I won't bother you with the details of what I did (*). Let me just mention that my set-up was inspired by the work of Scaramuzzi and others in Frascati and that it was based on comparing tests made in vacuum with deuterium with tests done with ordinary hydrogen. I worked on that, I think, for two-three months. I tried several combinations of temperatures, pressures, and different kinds of palladium samples. But I couldn't see anything: no traces of cold fusion, no matter what I did. Eventually, I gave up.

I was not the only one to be disappointed. The excitement was gone and the cold fusion story was dying out. Nobody could obtain convincing results and several people started feeling ashamed for having been much too rash in publishing their results. The general conclusion was that the concept of "cold fusion" had been just a mistake; too much enthusiasm and not enough data.

That's the story, more or less. Now, can we learn something from it? Maybe so. For one thing, in science there is no such thing as a failed experiment as long as you do a correct analysis of the data. Of course, my experiments couldn't prove that cold fusion does not exist (**), just as no experiment can prove that unicorns do not exist. What my experiments could prove was that cold fusion was far from being so easy to obtain as it had appeared to be at that time (many other experiments were proving that). If there was any cold fusion in my set-up, it occurred on an extremely small scale, and it had to be very, very difficult to detect.

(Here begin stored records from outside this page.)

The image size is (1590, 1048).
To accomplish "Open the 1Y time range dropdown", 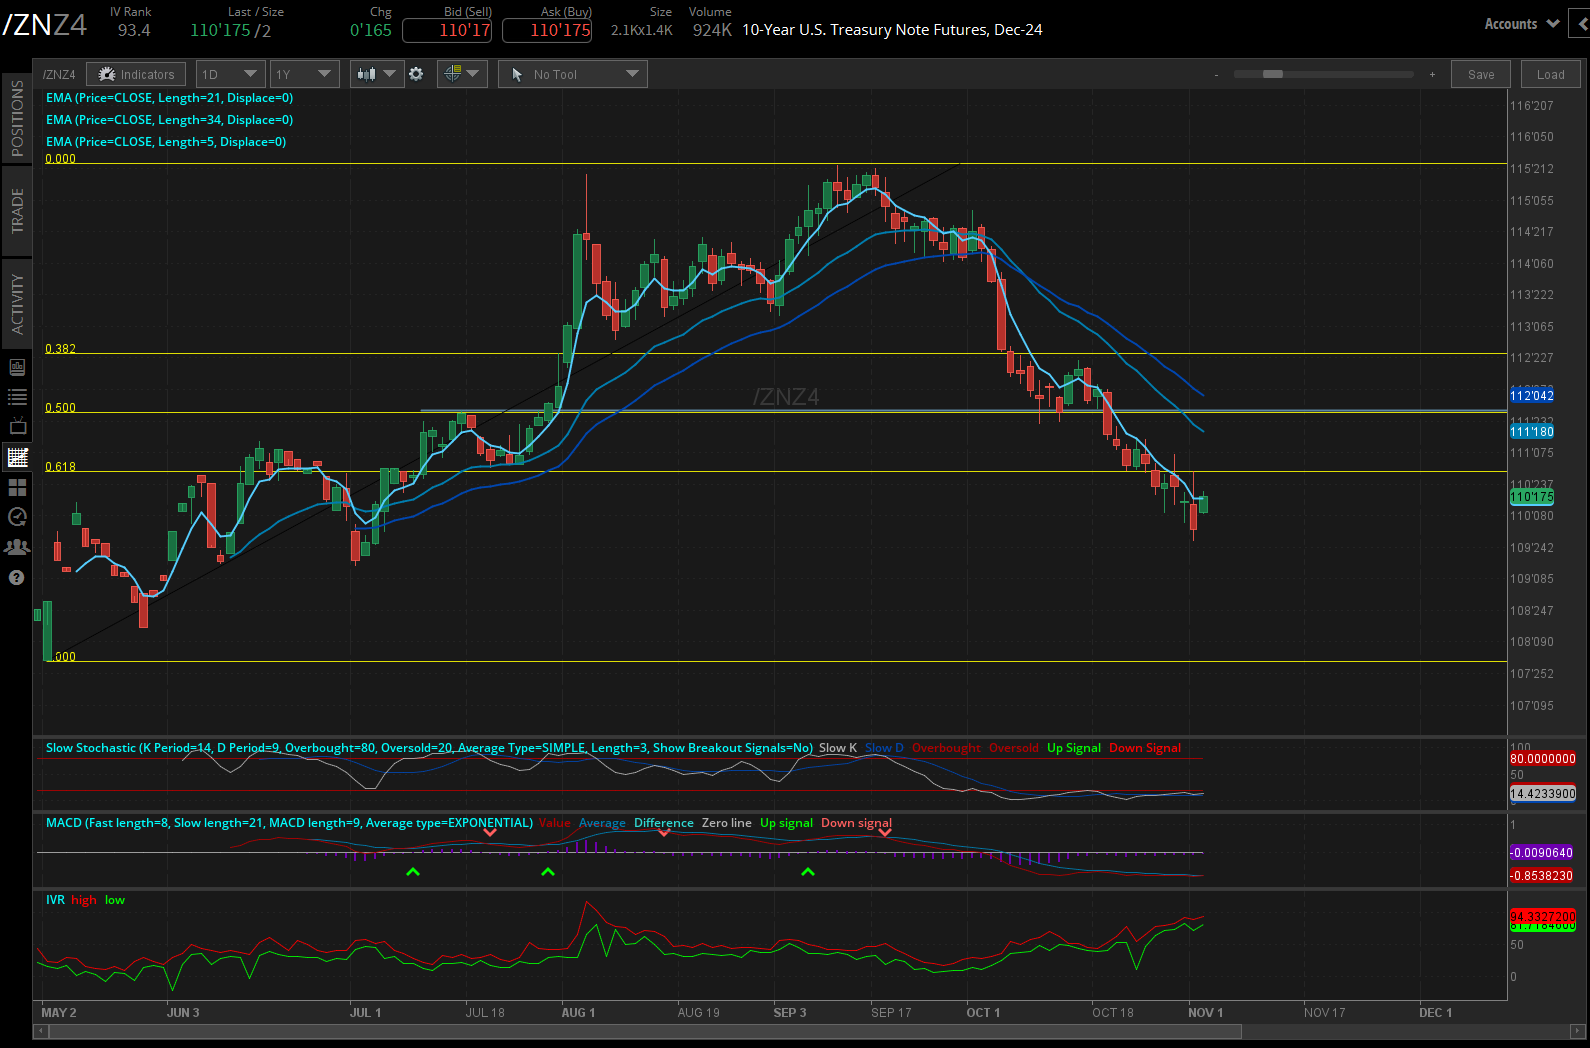I will click(x=304, y=74).
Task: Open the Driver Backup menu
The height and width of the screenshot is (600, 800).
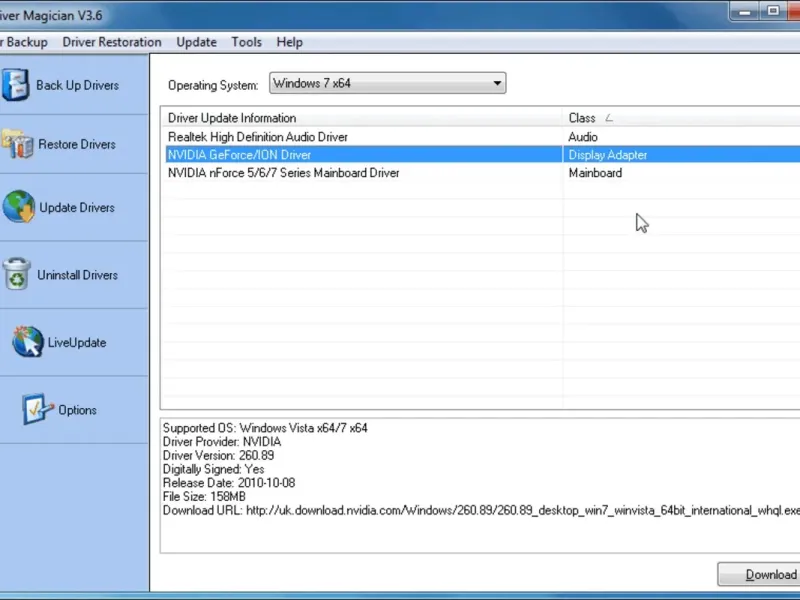Action: click(24, 42)
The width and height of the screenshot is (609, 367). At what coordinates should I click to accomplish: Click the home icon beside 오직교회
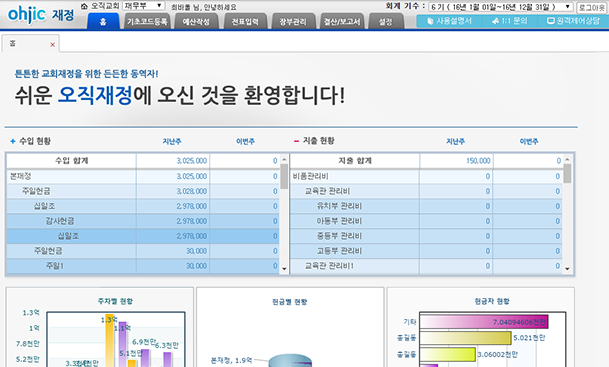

But I think there is more to be learned from this experience. One thing is how easy it is to be taken by the "Elvis sighting" atmosphere. In the beginning, people were telling me that I was a bad experimenter if I couldn't see any cold fusion. "Come on," they said, "everybody is seeing cold fusion. Why can't you manage to see anything?" And, you know, the Elvis sighting effect is strong: a number of times I thought I had really seen a helium signal that showed that, yes, there was cold fusion going on! But then I redid the experiment and the signal was gone. One of the characteristics of "pathological science", indeed, is that the results are always at the edge of the sensitivity of the instrumentation.

I was not the only one seeing ghosts of cold fusion. I remember discussing this matter with a colleague who told me he had the same problem with his setup. He was using a neutron detector, and he was seeing the same emission signal with deuterium and with hydrogen. His conclusion? Well, it was not that his neutron detector was a bit unreliable, but that he was seeing cold fusion also with hydrogen. I won't name this colleague, but let me just note that, fortunately for his reputation, it seems that he never published this idea of his.

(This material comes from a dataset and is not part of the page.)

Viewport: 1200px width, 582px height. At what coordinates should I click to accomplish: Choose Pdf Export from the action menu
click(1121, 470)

In the end, however, I think the main point is that the scientific method works. Yes, scientists are human beings, and yes, they may be victims of their own expectations and of the "Elvis sighting" effect. They can make mistakes, even big ones but, on the whole, the system filters away the bad results. It is science, baby!


(*) Just in case you are interested in this kind of things, let me tell me something about the experimental setup I used. It is all from memory because the notes and the data from that time must be in some box, somewhere, but they would be very hard to find, now. I used a system that had been built for catalysis studies. It was made up of a reaction chamber connected with an ultra-high vacuum chamber equipped with a mass spectrometer. In the reaction chamber, I exposed a palladium sample to deuterium and hydrogen at different pressures and temperatures. My idea was that if cold fusion was occurring, then it would occur inside the palladium lattice and that would generate helium nuclei that would remain trapped there. So, after the reaction, I would pump out the deuterium, open the chamber and flash the sample at high temperature to release the helium into the mass spectrometer. Of course, there is a problem here: the deuterium molecule (D2) and helium have the same mass and can't be separated by an ordinary mass spectrometer. So, I had the gas passing through a trap made with freshly evaporated titanium that would adsorb the deuterium, leaving only helium. The trap could not eliminate all the deuterium, but I reasoned that, if the cold fusion effect was significant, I should see a difference by repeating the experiment using ordinary hydrogen. This detection setup was similar to the one used by Del Giudice, Di Ninno and others later, when they claimed to have detected cold fusion (link). The reactive system was also similar to the one used by Scaramuzzi and others in 1989, when they claimed they could see cold fusion by exposing titanium to deuterium gas (link). As I say in the main text, here, I never could see any significant effect. 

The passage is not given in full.